## ISTRUZIONI OPERATIVE
(a) Nel brano selezionato, riformuli in modo più conciso il paragrafo che inizia con «Il libro della legge sacra è disposto», conservandone i fatti principali.
(b) Secondo il brano selezionato, a chi appartiene l'espressione Liber Mundi?
(c) Prosegua il brano selezionato sul simbolismo della candela e del libro sacro a partire dal punto in cui termina.

## BRANO SELEZIONATO
----------
Il simbolismo della candela è legato a quello della fiamma. «Nella fiamma di una candela sono attive tutte le forze della natura» diceva Novalis. (scrittore e poeta romantico tedesco a lui si deve la rilettura di Plotino e del neoplatonismo, fece parte del movimento premassonico del “Pietismo”) La cera, lo stoppino, il fuoco e l’aria che si uniscono nella fiamma ardente, mobile e colorata sono una sintesi di tutti gli elementi della natura, che permangono individualizzati nella fiamma singola. La candela accesa è come il simbolo dell’individuazione, al termine della vita cosmica, che si concentra in essa. «Nel ricord della buona candela dobbiamo ritrovare i nostri sogni di solitari, -scrive Bachelard – la fiamma è sola, naturalmente sola, vuole restare sola» (Bachelard G., La flamme d’une chandelle, Parigi 1961 pag. 36).
All’idea di unicità, di luce personale, Bachelard aggiunge quella di verticalità. «La fiamma della candela sul tavolo del solitario -scrive-, fomenta le fantasticherie della verticalità. La fiamma è una verticale vigorosa e fragile. Un alito disturba la fiamma, ma la fiamma si raddrizza. Una forza ascensionale la reintegra nel suo prestigio.» (Bachelard G., La flamme d’une chandelle, Parigi 1961 pag. 57-58).
La candela è Simbolo della vita ascendente.
Analogamente le candele che ardono accanto al defunto – i ceri accesi – sono il simbolo della luce dell’anima nella sua forza ascensionale, della purezza della fiamma spirituale che sale verso il cielo, la perennità della vita personale che è giunta allo zenith.
Il libro Sacro
Il libro della legge sacra è disposto al centro della loggia, orientato verso oriente. Il libro è riferito all’orientamento religioso dei componenti della loggia, da noi di solito è il vangelo di San Giovanni, ma se vi fossero presenti di altre religioni dovrebbe essere aperto il libro sacro corrispondente alle varie religioni presenti, ad esempio l’Avesta per i Parsi, il Corano per i mussulmani o la Gita per gli induisti.
È ovvio che il libro è il simbolo della scienza e della saggezza sia, nella visione spirituale che nell’immagine occidentale.
Il libro è soprattutto – se ci eleviamo di un grado-, il simbolo dell’universo: «L’Universo è un immenso libro», scrive Muhiddin Ibn Al Arabi. L’espressione Liber Mundi appartiene ai Rosacroce, ma il Libro della Vita dell’Apocalisse è al centro del Paradiso dove si identifica con l’Albero della Vita: le foglie dell’albero come i caratteri del libro rappresentano la totalità degli esseri, ma anche la totalità dei decreti divini.
----------
## CONTENUTO DEL MATERIALE
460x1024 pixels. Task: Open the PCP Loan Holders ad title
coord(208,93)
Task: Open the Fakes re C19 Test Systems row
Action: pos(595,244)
----------
## ELENCO DELLE RISPOSTE
(a) Il libro della legge sacra sta al centro della loggia, rivolto a oriente, e corrisponde alla religione dei membri. Di solito è il vangelo di San Giovanni. In presenza di altre fedi va aperto il testo sacro relativo: l'Avesta per i Parsi, il Corano per i musulmani, la Gita per gli induisti.

(b) Ai Rosacroce.

(c)
C’erano, nella Roma antica, dei libri detti “sibillini” che venivano consultati dai romani nelle situazioni eccezionali: in questi pensavano vi fossero le risposte divine ai loro problemi e le indicazioni sul che fare. In Egitto c’era un libro detto “il Libro dei Morti” questi era una raccolta di formule sacre, colmo di formule magiche e di preghiere, nonché di trucchi e giustificazioni, che venivano poste sulle bende dei defunti, e collocati nella tomba per aiutarli in occasione del giudizio e per implorare gli dei di favorirne la traversata degli Inferi e l’arrivo alla luce del sole eterno. Trovare insomma la «Formula per uscire alla luce.» In ogni caso il libro appare come il simbolo del segreto divino che non è confidato se non all’iniziato.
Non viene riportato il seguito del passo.